[Saved entries]

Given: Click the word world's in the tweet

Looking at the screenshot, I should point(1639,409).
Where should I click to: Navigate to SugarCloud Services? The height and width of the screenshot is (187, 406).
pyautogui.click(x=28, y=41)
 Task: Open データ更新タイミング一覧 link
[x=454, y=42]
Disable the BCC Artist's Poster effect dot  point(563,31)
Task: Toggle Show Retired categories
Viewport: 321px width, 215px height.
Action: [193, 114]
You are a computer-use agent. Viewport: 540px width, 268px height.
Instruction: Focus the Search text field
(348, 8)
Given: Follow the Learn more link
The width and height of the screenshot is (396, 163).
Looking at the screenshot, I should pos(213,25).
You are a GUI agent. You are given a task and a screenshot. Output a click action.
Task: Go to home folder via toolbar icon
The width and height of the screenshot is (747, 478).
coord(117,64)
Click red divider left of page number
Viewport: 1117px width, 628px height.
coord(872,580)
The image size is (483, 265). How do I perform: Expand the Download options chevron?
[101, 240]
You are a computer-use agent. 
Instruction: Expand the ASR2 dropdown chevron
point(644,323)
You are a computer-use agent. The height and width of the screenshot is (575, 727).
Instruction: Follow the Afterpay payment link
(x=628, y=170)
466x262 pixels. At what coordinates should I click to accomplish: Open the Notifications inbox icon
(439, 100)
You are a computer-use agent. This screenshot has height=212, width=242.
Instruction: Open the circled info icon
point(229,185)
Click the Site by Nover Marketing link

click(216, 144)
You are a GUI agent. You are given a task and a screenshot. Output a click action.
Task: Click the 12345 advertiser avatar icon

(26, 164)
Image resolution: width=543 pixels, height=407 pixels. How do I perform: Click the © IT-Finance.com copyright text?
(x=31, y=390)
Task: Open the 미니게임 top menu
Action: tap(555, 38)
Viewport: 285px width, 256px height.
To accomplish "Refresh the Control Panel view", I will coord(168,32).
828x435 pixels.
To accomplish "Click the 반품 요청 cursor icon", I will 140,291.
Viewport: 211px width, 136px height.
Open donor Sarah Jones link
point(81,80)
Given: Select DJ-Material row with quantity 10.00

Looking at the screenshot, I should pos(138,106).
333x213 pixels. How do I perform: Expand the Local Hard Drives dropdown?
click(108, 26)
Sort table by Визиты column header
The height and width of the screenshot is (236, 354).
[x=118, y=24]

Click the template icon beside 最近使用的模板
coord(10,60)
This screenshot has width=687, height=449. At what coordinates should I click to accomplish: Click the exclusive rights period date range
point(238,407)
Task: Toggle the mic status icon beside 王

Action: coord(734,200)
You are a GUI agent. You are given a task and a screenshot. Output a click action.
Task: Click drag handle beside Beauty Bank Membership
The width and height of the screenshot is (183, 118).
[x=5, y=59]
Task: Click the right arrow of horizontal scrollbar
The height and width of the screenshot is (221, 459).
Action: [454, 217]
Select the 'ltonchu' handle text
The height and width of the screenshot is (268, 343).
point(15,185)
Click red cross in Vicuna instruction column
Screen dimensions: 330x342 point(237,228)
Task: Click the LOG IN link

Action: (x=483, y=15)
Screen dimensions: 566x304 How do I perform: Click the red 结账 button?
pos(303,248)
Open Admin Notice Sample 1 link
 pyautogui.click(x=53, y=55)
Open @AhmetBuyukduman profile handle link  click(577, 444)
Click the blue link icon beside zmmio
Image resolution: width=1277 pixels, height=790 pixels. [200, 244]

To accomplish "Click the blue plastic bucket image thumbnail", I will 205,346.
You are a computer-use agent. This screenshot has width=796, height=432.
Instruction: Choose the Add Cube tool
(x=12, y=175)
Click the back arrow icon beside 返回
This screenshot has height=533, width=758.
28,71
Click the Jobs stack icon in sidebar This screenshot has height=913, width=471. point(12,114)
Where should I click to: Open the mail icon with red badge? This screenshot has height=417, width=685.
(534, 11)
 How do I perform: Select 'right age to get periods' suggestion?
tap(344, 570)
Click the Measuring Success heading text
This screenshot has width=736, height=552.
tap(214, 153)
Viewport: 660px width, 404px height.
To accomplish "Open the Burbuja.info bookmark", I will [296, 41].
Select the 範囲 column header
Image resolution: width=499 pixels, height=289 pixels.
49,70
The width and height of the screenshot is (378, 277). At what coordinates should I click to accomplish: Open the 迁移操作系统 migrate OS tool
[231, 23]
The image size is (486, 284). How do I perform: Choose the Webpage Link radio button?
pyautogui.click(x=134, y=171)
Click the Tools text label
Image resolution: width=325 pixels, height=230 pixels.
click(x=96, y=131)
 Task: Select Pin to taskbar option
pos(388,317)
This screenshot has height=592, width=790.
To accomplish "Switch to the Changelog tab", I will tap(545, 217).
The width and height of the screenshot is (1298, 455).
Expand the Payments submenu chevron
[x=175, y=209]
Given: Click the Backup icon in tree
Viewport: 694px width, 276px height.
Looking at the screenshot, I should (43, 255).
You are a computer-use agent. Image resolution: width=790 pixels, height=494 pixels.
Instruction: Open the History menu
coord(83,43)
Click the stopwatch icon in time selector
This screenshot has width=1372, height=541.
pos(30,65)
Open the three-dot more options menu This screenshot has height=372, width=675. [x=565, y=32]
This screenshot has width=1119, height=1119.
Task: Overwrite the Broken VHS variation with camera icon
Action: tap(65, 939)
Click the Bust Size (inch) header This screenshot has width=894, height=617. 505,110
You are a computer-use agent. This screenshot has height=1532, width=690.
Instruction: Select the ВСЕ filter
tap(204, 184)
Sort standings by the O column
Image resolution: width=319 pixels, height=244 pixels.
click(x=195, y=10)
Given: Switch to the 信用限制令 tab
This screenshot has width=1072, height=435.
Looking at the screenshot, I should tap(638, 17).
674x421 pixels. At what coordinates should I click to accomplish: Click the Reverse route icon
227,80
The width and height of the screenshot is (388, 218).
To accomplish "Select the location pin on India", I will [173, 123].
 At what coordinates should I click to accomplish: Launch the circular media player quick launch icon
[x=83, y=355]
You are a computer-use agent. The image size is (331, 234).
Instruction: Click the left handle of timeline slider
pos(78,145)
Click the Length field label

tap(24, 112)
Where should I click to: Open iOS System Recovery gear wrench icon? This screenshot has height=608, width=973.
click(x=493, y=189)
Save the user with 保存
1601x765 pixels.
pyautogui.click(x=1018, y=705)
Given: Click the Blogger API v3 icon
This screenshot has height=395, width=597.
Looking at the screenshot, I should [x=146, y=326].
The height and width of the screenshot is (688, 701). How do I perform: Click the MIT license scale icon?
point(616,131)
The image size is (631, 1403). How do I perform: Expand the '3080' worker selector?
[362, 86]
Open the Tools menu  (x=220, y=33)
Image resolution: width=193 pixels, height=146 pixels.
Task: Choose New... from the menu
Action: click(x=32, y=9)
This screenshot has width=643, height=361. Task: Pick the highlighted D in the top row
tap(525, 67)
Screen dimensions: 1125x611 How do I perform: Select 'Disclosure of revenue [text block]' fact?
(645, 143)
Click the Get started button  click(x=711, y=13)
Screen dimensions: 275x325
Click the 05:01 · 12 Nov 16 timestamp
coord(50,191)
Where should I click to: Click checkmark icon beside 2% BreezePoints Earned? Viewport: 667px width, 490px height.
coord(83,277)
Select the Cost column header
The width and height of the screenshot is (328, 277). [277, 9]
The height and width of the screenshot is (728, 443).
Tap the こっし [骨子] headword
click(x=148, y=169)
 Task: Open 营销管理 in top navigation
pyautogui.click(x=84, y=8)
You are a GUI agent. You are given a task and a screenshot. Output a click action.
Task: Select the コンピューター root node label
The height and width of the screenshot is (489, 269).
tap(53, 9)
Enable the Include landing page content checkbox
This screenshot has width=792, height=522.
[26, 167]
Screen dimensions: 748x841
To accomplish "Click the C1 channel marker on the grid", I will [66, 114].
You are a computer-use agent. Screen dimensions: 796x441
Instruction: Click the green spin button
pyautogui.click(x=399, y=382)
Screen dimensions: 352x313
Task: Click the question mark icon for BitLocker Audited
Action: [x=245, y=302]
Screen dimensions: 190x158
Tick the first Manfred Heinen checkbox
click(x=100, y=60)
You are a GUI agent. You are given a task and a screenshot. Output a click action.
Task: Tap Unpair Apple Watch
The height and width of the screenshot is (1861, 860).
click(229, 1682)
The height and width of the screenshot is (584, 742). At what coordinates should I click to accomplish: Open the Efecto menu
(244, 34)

**ASSIGNED TASK**
Write down again the exact lines running from the beginning of the data to the line containing "Disable the BCC", with both ends included.

**WRITTEN RESPONSE**
Given: Click the word world's in the tweet

Looking at the screenshot, I should point(1639,409).
Where should I click to: Navigate to SugarCloud Services? The height and width of the screenshot is (187, 406).
pyautogui.click(x=28, y=41)
 Task: Open データ更新タイミング一覧 link
[x=454, y=42]
Disable the BCC Artist's Poster effect dot  point(563,31)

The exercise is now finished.